Uzaylılar Uranüs’te yaşıyor olabilir mi? Uzay bilimlerinde misyonlu bilim insanları ve araştırmacılar uzun yıllardır Dünya dışındaki hayat formlarına ulaşmak için yıllarını harcıyor. Elimizde şu güne kadar bir ispat olmasa da bilim insanlarını Uranüs’ün yörüngesinde hayatın bileşenlerine dair bir kalıntı bulunma heyecanı sardı.
Uzaylılar Uranüs’te yaşıyor olabilir mi? Şimdi bilmiyoruz
Bilim insanları, Uranüs’ün yörüngesinde dönen buzul hayatlar da dahil olmak üzere, ömrün bileşenlerinin sistemimizdeki kimi uydularda var olabileceğini söylüyor. Uzaydaki başka hayat formlarının kalıntıları için sırf bilim insanları değil, uzay araştırma şirketleri de çalışmalarını sürdürüyor. Tekrar de insanlık olarak somut ispatlara ulaşamadık.
Güneş sisteminin küçük küçük ve buzlu dünyalarla dolu olduğu varsayım ediliyor. Birçoğu gaz devi gezegenlerin uyduları olarak biliniyor. Doğrulanmış yahut donmuş buz katmanlarının altında sıvı okyanuslara sahip olduklarından şüphelenilen bu dünyalar yeni hayat formları için bize yol gösterebilir. EOS tarafından yeni yayımlanan bir makaleye nazaran, Jüpiter’in uydusu Europa ve Satürn’ün ayı Enceladus, altında sıvı su kütlesi barındıran dünyalardan sırf birkaçı.
Güneş sisteminin buz devi gezegenleri olan Uranüs ve Neptün’ün birtakım uydularında neden yer altı okyanusları olmasın? Bu sorunun karşılığını aramak için yola çıkan bilim insanları, Uranüs için bu argümanı doğrulamak gayesiyle daha evvel denenmiş bir usule odaklanıyor. Uranüs’ün uyduları için işe yaracağı düşünülen bu formül, sıvı varlığının keşfedildiği Europa ve Enceladus’taki üzere işleyecek.
Uzun yıllardır kullanılan prosedüre başvuruluyor
Bu usulde gezegende gerçekleşen son jeolojik aktivite gözlemlenebiliyor. Cambridge’deki Massachusetts Teknoloji Enstitüsü’nde gezegen bilimci Benjamin Weiss ve grubu, gelecekteki bir uzay gemisinin bu türlü bir okyanusu keşfedip keşfedemeyeceğini bilmek istiyor.

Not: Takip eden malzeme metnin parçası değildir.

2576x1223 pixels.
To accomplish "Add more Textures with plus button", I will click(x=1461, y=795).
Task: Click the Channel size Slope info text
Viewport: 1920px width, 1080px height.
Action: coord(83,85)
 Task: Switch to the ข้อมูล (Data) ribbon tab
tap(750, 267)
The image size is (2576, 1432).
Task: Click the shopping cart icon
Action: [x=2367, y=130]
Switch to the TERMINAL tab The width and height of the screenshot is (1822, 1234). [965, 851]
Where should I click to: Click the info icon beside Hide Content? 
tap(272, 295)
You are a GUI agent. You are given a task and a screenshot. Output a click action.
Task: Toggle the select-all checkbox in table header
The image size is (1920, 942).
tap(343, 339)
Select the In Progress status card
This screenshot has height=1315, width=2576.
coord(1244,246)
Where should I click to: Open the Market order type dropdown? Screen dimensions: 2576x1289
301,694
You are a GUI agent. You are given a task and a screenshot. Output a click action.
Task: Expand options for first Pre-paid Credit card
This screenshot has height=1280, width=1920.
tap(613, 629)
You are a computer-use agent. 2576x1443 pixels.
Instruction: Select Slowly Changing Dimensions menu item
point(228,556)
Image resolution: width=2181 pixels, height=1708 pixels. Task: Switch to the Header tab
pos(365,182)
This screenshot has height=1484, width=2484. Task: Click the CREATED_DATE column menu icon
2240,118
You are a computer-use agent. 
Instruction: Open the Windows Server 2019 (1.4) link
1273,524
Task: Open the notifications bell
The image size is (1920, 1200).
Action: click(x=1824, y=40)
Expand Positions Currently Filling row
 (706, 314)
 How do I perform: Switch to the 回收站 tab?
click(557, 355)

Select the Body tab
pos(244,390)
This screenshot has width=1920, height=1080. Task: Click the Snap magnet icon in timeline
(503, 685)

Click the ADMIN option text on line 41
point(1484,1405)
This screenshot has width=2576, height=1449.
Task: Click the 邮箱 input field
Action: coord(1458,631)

En kolay anlatımla, Uranüs’te yüzey altı okyanusunun varlığı ile oluşacak manyetik alanın gücü hesaplanıyor ve bu sayede gezegenin yörüngesinde gerçekleşen jeolojik olaylar belirleniyor. Bu teknik daha evvel 1998 yılında Europa’da ve ayrıyeten Jüpiter’in uydusu Callisto’da bir yeraltı okyanusunun varlığını doğrulamak için kullanılmıştı.
İndüklenmiş bir manyetik alan oluşturan bu sistem, şayet gezegende bir ömür formu varsa burada bir su kütlesinin olması gerekliliğini vurguluyor. Weiss, “Eğer orada su kütlesi varsa ve Dünya üzerindeki okyanus suyu üzere biraz tuzluysa, o vakit iletken olabilir, yani içinde akımlar ilerleyebilir.” diyor. Bu sayede indüklenmiş bir manyetik alan oluşturan su kütleleri bilim insanları için araştırılması gereken kapıları aralayabilir.
İndüklenmiş bir alan, gezegenin manyetik alanından çok farklı görünmesini sağlar ve bu nedenle yakındaki bir manyetometre tarafından tespit edilebilir. Bu mantığa dayanan sistem, Uranüs ve uydularının modellerini kullanarak, en büyük beş uydunun en az dördünün etrafındaki bu alanları tespit etmenin muhtemelen mümkün olacağını söylüyor. Şayet bu iddialar gerçek çıkarsa uzaylılar, Uranüs’te yaşıyor olabilir yorumu yapılabilir fakat yeniden de rastgele bir şey söylemek için epey erken.